The Botanist Dry Islay Gin Review And Tasting Notes
The Botanist Gin is one of the most exhilarating and complex spirits you can find on the market. It is a very particular and multifaceted distillate, endowed with infinite and brash aromatic explosiveness. It is not a direct and spartan gin like the Bulldog, ethereal like the Aviation, or dapper like the Monkey 47.
Or at least, it resembles the Monkey 47 in ambition, for all the aromas of berries, woods, spices and flowers, but it is much more biting.
This peculiarity seems to be its principal merit, but at the same time, the primary defect: either you hate or love it, some lover of clichés might say.
In reality, it is structured and Pindaric gin, but never monolithic: you just have to be patient with “yourself.”
The first approach is extreme, unsettling, but then your palate will learn to recognize and appreciate a thousand shades, the incredible pungent flavors that lead to a lysergic experience.
Or you will simply continue to hate it: very simple.
But why is it so challenging? Because it wants to represent a territory, the island of Islay! Yes, precisely the one where the peatiest whiskies are made.

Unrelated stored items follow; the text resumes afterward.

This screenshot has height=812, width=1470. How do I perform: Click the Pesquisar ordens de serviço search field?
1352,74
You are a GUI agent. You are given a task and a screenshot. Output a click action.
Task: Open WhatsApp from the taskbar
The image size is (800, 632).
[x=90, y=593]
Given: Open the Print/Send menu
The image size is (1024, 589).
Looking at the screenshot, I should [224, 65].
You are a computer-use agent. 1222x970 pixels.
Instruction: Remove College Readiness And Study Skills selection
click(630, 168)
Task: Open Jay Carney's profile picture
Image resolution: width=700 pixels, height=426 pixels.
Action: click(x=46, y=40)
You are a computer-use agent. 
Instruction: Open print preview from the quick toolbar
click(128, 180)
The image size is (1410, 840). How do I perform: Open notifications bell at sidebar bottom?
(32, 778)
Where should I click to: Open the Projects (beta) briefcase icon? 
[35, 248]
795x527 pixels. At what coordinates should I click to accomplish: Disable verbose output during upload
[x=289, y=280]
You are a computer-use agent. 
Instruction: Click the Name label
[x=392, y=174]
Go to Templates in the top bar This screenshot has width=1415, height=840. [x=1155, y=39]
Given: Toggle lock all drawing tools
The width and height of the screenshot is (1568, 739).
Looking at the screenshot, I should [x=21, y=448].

It was born as an ambitious gin that can distill various “suggestions,” 22 botanicals among herbs, flowers, berries, roots and spices, in a flow of pleasure that knows how to tell a story on the palate too.
In all fairness, it is splendid: indeed it is one of the best gins ever produced. It dares and climbs peaks of taste that others don’t even dare to peek at from afar, but it does so with precision and commendable harmony.
The reason is straightforward: Islay is distillation heaven and the Bruichladdich distillery is an outstanding producer. And secondly, the island of Islay itself is an incredible source for collecting unique botanicals. If you do one plus one, in this case, it comes out 1000.
The botanicals of The Botanist gin are 22, among which we find: coriander, cardamom, citrus, wild thistle, juniper, broom, heather (in perfect Scottish style) and many others.
Explosive nose: an icy supernova crashes on a spicy background, where seas of flowers and wild herbs bloom. Well-dosed juniper, pepper in evidence, ginger and citrus cut like ice sabers. Erica is always present with her caressing tone. In a word, it is a kaleidoscope, but it is never intricate or introverted. Each perfume is dosed with elegance. Fabulous persistence.
What does The Botanist Gin taste like?
On the palate, it is very sharp and pungent but never rude. The structure is gigantic and rocky, but the filigree of the distillation is silky. It immediately opens on the tongue with spicy lashes of pepper and juniper. The freshness is excellent and brightly plays down a thousand flavors that alternate between woods and spices. Impressive persistence with a very long finish that fades into alpine herbs and exotic tones of coconut and mint.
Fifty-five euros: it’s not cheap, but it’s worth it, it’s a perfectly made distillate.
What cocktails to make with The Botanist Gin
All the great classic cocktails: Gin and Tonic, Bramble, Ramos Gin Fizz, Singapore Sling, Negroni, Tuxedo, Bronx, Gin Fizz, Dry Martini, Tom Collins, French 75. It’s so good you can drink it neat or with any juice.